Review #3: Drawing from Memory

by Allen Say

Published in 2011 by Scholastic Inc.

In short, I LOVED this book!

It’s a picture book, soft cover, slightly narrower and shorter than an A4 size. And it’s probably meant to be a read-to-your-child type book. Let me say here that I prefer soft covers because they’re so much easier to handle, though a hard cover would probably be costlier to produce and therefore cost more, bringing more profit to the publisher.

But I digress.

Why did I like it? Oh, so many reasons.

First, it was a memoir. I absolutely love memoirs. I find memoirs so much more fascinating than fiction, probably because the plot of a memoir is written by God (or destiny, depending on your belief), and contains some divinely inspired theme and lessons. Whereas the plot of a novel is usually crafted in the mind of a human, even if the author drew examples from real life.

Secondly, the illustrations were a mixture of realistic watercolors, sketches, comics, photographs, and charcoal/pencil drawings. There was even a Chinese style calligraphy of the author’s Japanese name. Why was this was so joyful for me? Well, let me explain. I’ve been working on several different books, each on a different aspect of my autobiography. I have already drafted the earliest part, tentatively entitled Life of a Rooster, but I envision it as a picture book. I mean a thick book of 100-300 pages, but with illustrations on every page. Some would be sketches, some would be photos, and some would be realistic watercolors. So, you see, this is a thinner version of my book with just 63 pages. Someone else realized the same concept! and won a Caldecott medal in the process!

Thirdly, this memoir celebrated the success of determination and joy of living.

It’s the story of the author’s childhood and youth in Japan up till the day he left for the United States. Allen Say is both the author and the illustrator of this book though in his childhood he just wanted to be able to draw comics.
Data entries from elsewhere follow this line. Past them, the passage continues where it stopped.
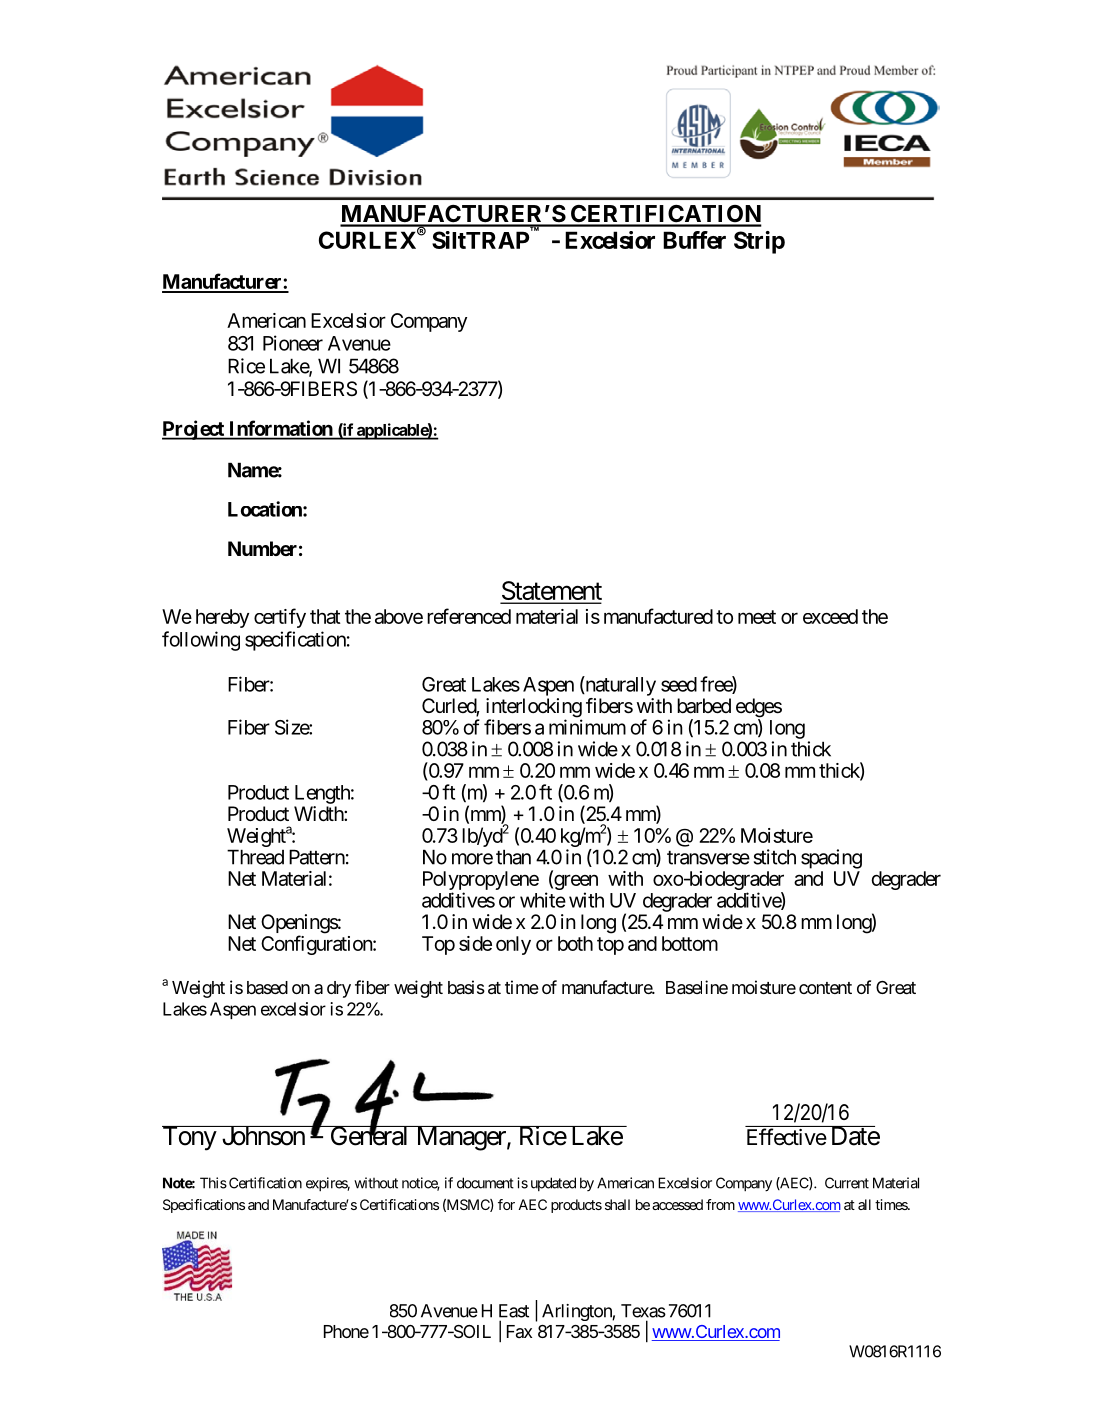 This page has height=1426, width=1102. What do you see at coordinates (551, 592) in the page?
I see `Statement` at bounding box center [551, 592].
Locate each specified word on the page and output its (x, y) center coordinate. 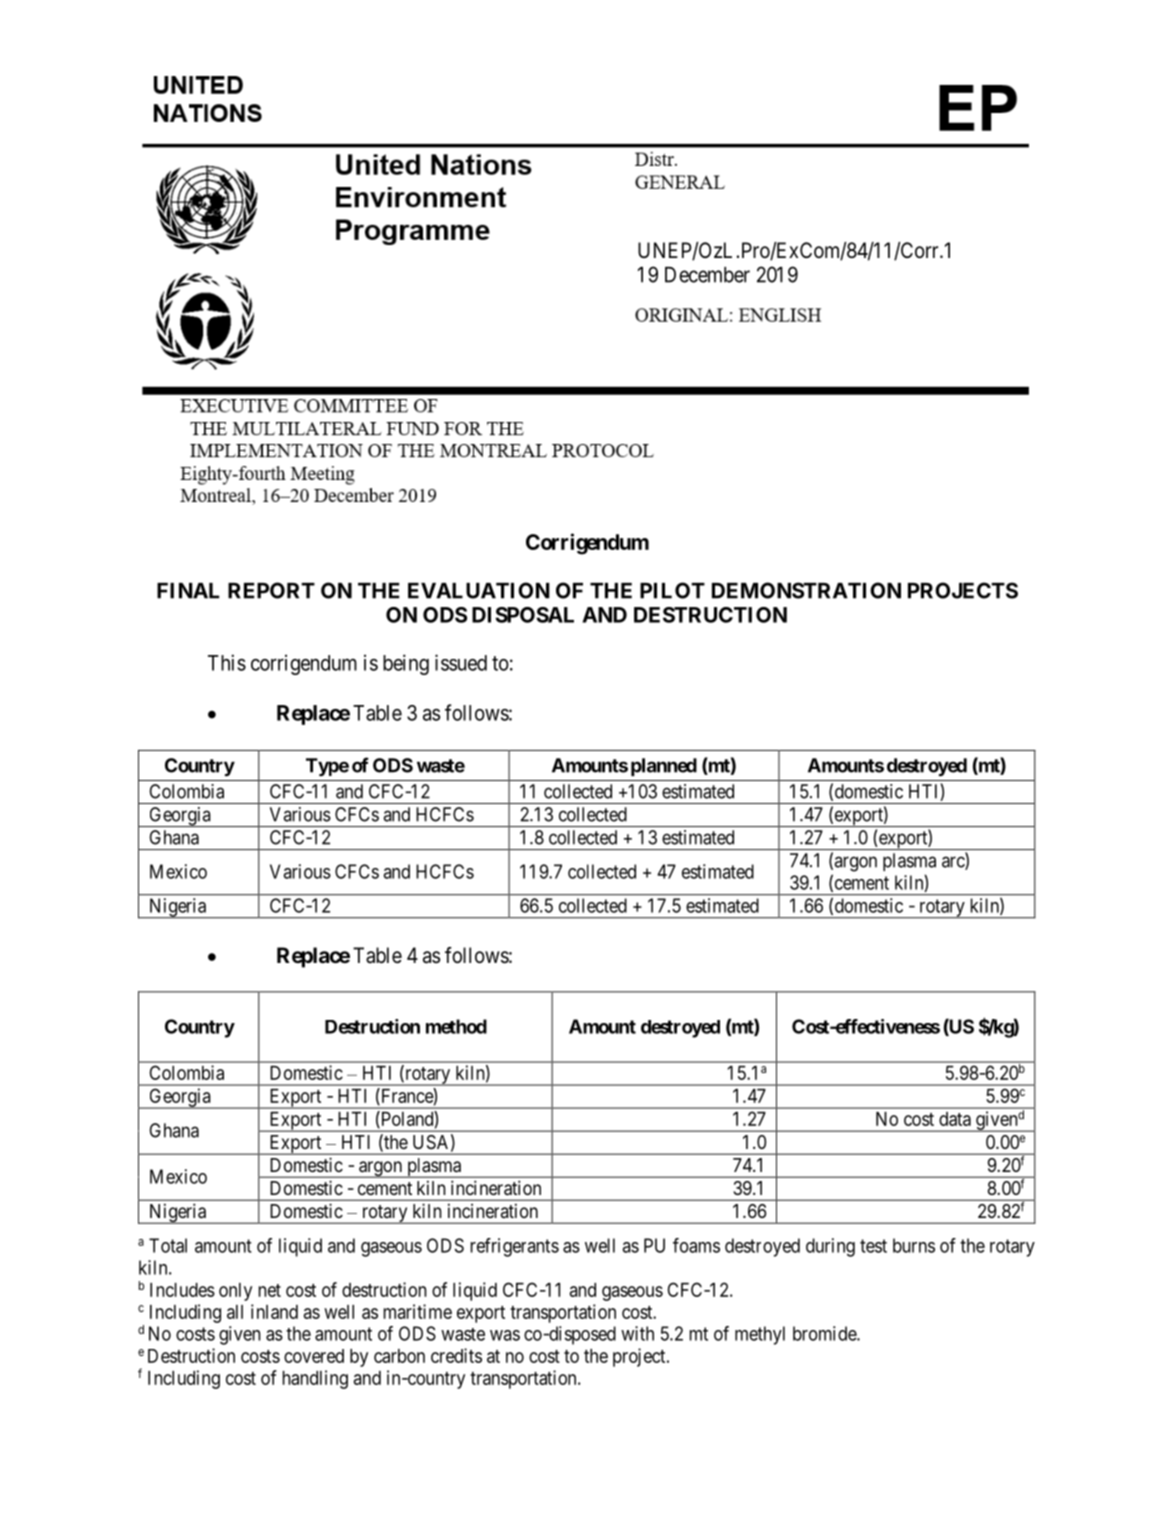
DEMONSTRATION (806, 590)
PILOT (672, 590)
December (707, 275)
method (456, 1026)
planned (664, 767)
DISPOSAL (523, 615)
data (955, 1119)
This (227, 662)
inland (274, 1311)
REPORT (271, 590)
Despite his parents’ and grandmother’s negative attitude towards his drawings, despite their divorce and his moving around, he kept on drawing. By the time he was the ripe old age of 13, he was sent to live by himself so he could attend middle school.

This made me tear up. All by himself? My own parents sent my sister and me back to Paris when I was 11 to live with my aunt and her family, also for the sake of education. Though I was in the middle of a loving family, I felt lonesome and rejected by my parents. I cannot imagine how this young boy felt then.

He describes his feelings as freedom at last. He could now draw as much as he wanted!

Next is something I would never ever have had the guts to do at age 13. He went to the studio of a famous cartoonist that he admired and asked to become his apprentice / assistant. And even more surprisingly, he was accepted.

The cartoons threading the story through the book are in the clean realistic style similar to the Tintin books I grew up on. Larger scale events depicted are given dramatic space. For example, the drawing of a anti-government demonstration he got engulfed in one day takes up the entire page. The police force that stood waiting for them were grimly depicted in black and white on the entire next page.

By the time he was 15, his father suddenly decided to include him in his new family and asked whether he would join him and emigrate to the United States. He ends the book with a five-page “Author’s Note” describing his return to Japan many years later to visit his old mentor.

It’s a very moving memoir. I enjoyed and admired the illustrations over and over again. But most of all, I feel now vindicated. My idea about how to present my childhood story is not so silly after all. If someone else did it, I can do it too.